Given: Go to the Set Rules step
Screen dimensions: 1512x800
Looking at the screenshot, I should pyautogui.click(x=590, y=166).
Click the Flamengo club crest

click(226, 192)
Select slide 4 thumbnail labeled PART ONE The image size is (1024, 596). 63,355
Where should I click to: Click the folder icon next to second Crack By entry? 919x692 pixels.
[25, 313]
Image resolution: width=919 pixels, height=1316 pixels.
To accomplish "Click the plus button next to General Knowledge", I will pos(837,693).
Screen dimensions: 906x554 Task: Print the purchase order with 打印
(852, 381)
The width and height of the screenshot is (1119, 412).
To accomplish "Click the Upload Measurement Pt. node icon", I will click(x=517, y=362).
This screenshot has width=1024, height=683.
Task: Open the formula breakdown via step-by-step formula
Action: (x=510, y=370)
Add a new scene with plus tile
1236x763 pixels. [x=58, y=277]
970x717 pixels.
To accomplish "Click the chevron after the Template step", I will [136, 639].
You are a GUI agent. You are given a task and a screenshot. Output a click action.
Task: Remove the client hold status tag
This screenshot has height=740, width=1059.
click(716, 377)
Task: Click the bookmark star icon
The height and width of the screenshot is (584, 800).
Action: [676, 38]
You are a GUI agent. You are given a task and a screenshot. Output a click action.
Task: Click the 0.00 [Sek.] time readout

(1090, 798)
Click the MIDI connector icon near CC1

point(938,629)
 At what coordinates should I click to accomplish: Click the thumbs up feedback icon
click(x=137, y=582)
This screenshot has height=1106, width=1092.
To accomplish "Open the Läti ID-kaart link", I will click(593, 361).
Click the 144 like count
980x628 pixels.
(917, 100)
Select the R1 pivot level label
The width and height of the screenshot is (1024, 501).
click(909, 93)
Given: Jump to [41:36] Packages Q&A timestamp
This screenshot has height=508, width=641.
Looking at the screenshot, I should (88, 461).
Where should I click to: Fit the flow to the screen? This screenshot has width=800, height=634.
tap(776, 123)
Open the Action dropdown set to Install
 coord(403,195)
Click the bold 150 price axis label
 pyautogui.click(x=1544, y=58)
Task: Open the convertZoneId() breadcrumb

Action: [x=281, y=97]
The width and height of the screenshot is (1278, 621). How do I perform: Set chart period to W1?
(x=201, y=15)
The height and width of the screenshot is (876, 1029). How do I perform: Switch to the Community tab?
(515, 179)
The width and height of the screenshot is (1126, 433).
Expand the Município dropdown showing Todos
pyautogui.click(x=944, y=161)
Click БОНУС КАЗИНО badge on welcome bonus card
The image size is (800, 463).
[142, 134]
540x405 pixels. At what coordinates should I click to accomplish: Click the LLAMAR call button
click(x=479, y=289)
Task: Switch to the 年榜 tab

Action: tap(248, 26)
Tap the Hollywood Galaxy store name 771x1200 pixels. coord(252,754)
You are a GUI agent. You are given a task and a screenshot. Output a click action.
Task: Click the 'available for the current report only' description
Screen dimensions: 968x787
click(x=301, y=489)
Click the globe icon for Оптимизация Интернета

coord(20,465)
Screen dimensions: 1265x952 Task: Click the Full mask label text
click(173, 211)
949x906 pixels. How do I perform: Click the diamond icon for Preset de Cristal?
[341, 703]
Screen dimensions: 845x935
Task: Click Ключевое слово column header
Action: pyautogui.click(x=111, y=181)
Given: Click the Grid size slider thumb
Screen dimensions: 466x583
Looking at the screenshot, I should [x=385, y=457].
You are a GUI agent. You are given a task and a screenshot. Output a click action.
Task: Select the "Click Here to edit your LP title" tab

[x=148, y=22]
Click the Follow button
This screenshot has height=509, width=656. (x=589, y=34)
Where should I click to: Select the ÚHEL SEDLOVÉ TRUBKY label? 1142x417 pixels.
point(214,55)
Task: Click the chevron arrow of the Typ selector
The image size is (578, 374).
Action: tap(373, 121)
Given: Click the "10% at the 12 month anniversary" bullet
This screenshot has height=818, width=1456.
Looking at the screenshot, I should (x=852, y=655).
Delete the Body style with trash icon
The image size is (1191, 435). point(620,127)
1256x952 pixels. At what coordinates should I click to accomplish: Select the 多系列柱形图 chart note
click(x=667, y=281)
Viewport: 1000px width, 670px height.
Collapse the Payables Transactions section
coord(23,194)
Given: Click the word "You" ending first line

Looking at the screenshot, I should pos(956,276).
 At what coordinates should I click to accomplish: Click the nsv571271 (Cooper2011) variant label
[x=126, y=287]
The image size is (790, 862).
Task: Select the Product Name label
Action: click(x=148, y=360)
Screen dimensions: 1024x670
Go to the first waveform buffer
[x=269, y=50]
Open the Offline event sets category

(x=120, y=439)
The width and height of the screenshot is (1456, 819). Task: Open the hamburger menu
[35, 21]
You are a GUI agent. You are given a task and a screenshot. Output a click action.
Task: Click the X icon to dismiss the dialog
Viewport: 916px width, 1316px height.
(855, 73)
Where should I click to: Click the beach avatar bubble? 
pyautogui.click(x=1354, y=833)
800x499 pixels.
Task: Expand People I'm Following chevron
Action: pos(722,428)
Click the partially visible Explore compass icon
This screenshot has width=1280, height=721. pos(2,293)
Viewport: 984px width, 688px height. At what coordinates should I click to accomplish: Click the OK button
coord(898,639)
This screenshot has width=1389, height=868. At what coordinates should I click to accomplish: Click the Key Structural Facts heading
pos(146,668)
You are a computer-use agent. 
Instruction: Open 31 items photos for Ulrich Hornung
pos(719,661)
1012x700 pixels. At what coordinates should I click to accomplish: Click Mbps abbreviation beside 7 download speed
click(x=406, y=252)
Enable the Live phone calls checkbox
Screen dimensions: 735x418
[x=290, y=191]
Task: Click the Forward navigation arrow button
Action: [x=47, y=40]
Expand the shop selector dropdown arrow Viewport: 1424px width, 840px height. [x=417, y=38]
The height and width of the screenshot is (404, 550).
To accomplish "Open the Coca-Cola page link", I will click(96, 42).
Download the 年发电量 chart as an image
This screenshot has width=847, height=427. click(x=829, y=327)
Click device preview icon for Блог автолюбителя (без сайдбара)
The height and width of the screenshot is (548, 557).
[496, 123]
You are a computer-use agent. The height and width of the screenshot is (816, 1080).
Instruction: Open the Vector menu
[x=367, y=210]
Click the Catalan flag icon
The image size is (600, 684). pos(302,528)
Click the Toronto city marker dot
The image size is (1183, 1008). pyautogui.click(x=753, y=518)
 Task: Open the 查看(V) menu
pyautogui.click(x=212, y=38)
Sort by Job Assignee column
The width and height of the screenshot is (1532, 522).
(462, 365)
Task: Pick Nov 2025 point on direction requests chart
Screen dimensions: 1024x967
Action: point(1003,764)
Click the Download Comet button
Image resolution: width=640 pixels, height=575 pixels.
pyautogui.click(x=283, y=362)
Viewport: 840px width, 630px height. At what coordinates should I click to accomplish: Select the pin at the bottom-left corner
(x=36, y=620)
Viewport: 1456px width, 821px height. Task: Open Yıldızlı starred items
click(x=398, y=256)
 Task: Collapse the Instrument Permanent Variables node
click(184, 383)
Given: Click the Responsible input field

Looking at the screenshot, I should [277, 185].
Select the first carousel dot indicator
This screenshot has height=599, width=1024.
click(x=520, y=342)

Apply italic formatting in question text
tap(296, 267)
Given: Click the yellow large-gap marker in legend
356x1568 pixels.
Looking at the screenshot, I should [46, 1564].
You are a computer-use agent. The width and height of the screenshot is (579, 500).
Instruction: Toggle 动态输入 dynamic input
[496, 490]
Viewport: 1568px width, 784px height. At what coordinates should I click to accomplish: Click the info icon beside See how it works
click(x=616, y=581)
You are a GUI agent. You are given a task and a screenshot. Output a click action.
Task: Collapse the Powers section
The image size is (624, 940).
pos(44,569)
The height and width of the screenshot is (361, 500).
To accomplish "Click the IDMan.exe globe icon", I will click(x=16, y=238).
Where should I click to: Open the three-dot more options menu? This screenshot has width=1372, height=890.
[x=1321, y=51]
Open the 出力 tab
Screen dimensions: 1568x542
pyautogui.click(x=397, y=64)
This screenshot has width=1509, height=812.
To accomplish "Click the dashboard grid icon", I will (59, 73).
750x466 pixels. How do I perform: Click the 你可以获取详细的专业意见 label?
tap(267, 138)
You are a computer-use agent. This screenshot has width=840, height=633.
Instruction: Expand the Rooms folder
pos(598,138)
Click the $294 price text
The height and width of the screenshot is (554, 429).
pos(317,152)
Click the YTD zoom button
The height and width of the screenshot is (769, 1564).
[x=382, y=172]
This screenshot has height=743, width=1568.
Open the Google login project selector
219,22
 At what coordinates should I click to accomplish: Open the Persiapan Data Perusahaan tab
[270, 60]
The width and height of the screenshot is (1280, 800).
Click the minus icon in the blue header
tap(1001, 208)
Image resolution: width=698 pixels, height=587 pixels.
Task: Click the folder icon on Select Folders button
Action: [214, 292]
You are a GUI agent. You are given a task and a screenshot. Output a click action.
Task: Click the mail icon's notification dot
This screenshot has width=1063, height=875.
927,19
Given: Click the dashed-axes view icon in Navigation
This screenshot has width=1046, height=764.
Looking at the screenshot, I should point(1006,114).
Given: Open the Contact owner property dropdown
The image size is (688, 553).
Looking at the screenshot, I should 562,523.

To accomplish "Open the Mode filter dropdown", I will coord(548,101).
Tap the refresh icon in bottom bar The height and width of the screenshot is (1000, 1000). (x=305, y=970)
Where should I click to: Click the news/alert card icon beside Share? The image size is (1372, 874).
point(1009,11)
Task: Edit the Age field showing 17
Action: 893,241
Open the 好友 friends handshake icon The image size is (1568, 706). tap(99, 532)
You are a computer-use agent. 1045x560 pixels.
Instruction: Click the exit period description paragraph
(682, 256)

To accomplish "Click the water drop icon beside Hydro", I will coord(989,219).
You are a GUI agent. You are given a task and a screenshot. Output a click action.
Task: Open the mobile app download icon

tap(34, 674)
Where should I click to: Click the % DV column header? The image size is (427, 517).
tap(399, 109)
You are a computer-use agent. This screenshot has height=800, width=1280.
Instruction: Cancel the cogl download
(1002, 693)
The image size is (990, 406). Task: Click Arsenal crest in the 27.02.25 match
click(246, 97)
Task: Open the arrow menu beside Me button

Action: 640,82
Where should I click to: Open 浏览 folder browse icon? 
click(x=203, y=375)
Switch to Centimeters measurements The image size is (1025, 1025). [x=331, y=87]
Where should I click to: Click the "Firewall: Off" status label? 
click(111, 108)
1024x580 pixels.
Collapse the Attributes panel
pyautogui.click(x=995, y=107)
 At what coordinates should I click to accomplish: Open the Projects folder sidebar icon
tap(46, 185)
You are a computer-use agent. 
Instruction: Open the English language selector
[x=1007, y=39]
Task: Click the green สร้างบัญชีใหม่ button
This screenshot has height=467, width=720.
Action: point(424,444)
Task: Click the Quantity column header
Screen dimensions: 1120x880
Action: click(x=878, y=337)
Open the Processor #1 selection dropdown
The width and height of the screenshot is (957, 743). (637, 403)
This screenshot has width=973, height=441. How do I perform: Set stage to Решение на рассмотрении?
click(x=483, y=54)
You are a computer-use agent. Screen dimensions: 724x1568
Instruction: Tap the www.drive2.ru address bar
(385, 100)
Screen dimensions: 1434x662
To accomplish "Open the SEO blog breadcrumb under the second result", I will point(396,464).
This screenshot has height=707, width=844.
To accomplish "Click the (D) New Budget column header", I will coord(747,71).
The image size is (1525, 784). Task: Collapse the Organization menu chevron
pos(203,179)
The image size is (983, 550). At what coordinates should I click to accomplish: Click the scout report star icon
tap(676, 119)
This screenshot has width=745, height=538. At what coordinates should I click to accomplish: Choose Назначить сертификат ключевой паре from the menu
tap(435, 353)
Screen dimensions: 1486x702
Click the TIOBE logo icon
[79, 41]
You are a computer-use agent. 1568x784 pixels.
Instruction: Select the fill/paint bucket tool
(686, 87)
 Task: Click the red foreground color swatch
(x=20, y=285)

########

> WHAT THE TASK REQUIRES
Each line holding "computer" in the records should be copied out.

> ANSWER AREA
You are a computer-use agent. 
You are a computer-use agent. The height and width of the screenshot is (816, 1080).
You are a computer-use agent. The width and height of the screenshot is (579, 500).
You are a computer-use agent. This screenshot has width=840, height=633.
You are a computer-use agent. 1045x560 pixels.
You are a computer-use agent. This screenshot has height=800, width=1280.
You are a computer-use agent. 
You are a computer-use agent. Screen dimensions: 724x1568
You are a computer-use agent. 1568x784 pixels.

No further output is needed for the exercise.